エクセルは、大活躍だった時代から、今後は小活躍くらいになります。とはいえ、エクセルは主要ツールとして今後もスキルを磨く必要があり、まず職場のエクセル使いランキングの上位を目指しましょう。

職場でエクセル使いとして上位に入ったら十分なので、これから重要度が増していくスキルを身につけましょう。オフィス365とPower Automateです。オフィス365のスキルが重要になっていくと思います。

安くメンテ不要のクラウド・SAASが普及し、難しい処理を担ってきたエクセルと交代していく、そして、コミュニケーションツール(オフィス365)の効率化スキルが重要視される時代になっていくと思います。

オフィス365以外のグループウェア

「グループウェア」で検索するといろいろでてきます。ただし、エクセルを中心としたマイクロソフトのオフィス製品を完全に排除した会社はそうはないのではないでしょうか?
(G Suiteで完全代替の会社は多いかも?)

オフィス365が主流となり続けると読んでいるので、オフィス365とPower Automateのスキル向上がおすすめです。

会社でオフィス365を導入していないなら、汎用性を考えると、オフィス365以外のツールのスキル磨きはほどほどにした方がいいかもしれません。

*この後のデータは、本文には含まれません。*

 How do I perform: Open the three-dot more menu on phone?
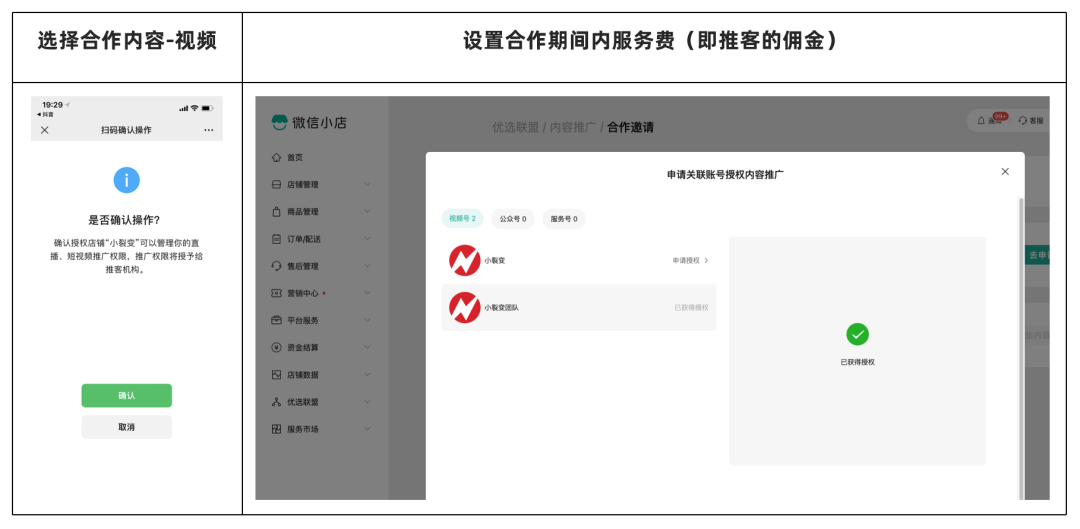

オフィス365とPower Automateのおすすめスキル

試行錯誤中ですが、
・SharePointによる経理部掲示板
・Power Automateによる【Excel ⇔ SharePoint ⇔ outlook ⇔ Forms】連携
がおすすめです。まずは掲示板から進めていきましょう。

ブログでも記事にしていきます。

これからはダッシュボードの時代

エクセルは発表用の体裁に加工するのに非常に優れています。

うちの会社でも業績説明などはようやくペーパーレスになってきましたが、基本、『ページ数の多い』PDFをPC・タブレットで見ながら担当者が説明していくスタイルです。元となる資料は、パワポ、エクセル、ワードです。このスタイルだとエクセルはまだまだ強いと思います。

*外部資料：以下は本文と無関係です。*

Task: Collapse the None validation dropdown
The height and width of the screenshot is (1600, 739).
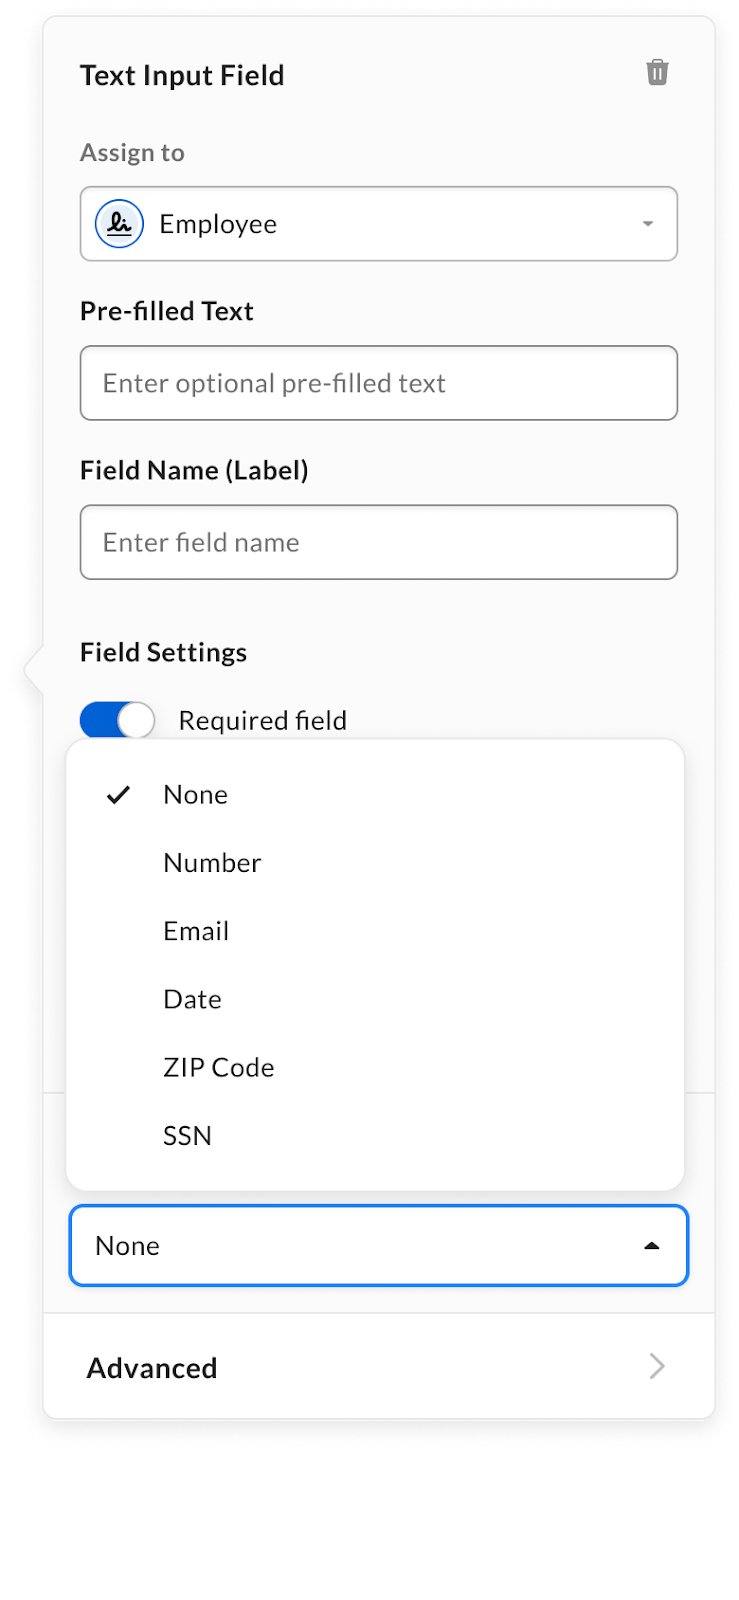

しかし、今後は、タブレットの画面が複数に分割され(もしくはタブレット自体が複数)、1つは全員共通の、動的に動く『ページ数の少ない』資料で、担当者はその資料に沿って説明しますが(同期して資料が動いていく)、聞いている方は自由に、ダッシュボードの別の画面にある業績数値をドリルダウンしたり視点の違う資料を見ながら質問していく、そんなスタイルになると思います。(すでにそうなっている会社はすごいですね)

全員共通の資料は、従来は『ページ数の多い』ものでしたが(あくまでもウチの会社では)、今後はあまり見ない部分はダッシュボードのどこかに、「会議中いつでも見れますよ」状態で入れておき、動的に動く『ページ数の少ない』より絞られた資料になっていくと思います。

ダッシュボードを作り込むスキルは今後重要になると思いますが、現在、これだ!と思うツールはまだありません。